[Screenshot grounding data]
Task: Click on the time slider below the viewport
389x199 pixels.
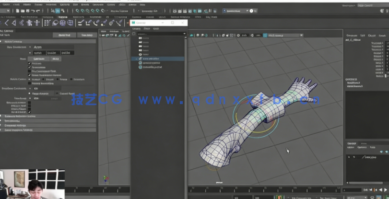Action: pos(264,190)
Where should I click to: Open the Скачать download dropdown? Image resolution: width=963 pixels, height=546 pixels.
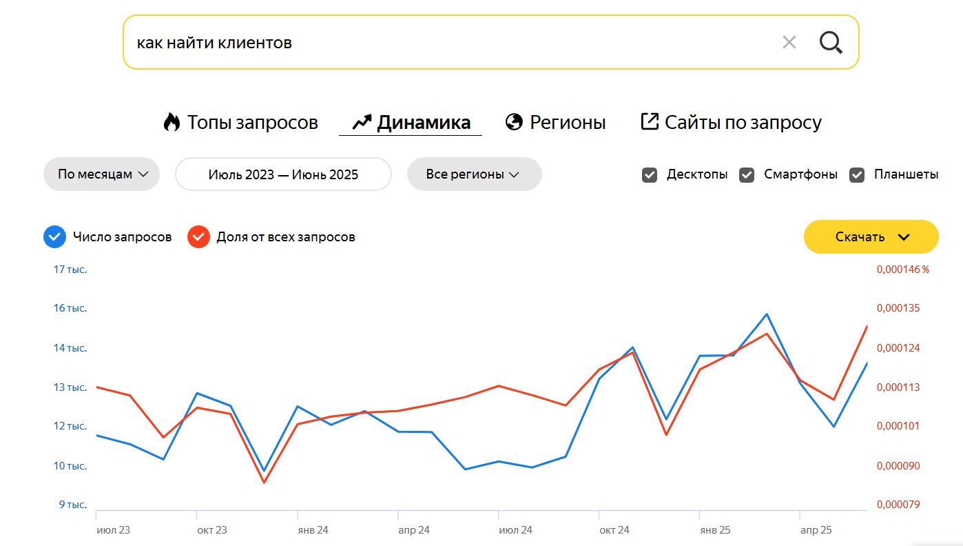(x=871, y=237)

What you will do = Write out the records exactly. Do not carry the pictures over.

Result of the task =
Task: Click on the time slider below the viewport
389x199 pixels.
Action: pos(264,190)
Where should I click to: Open the Скачать download dropdown? Image resolution: width=963 pixels, height=546 pixels.
(x=871, y=237)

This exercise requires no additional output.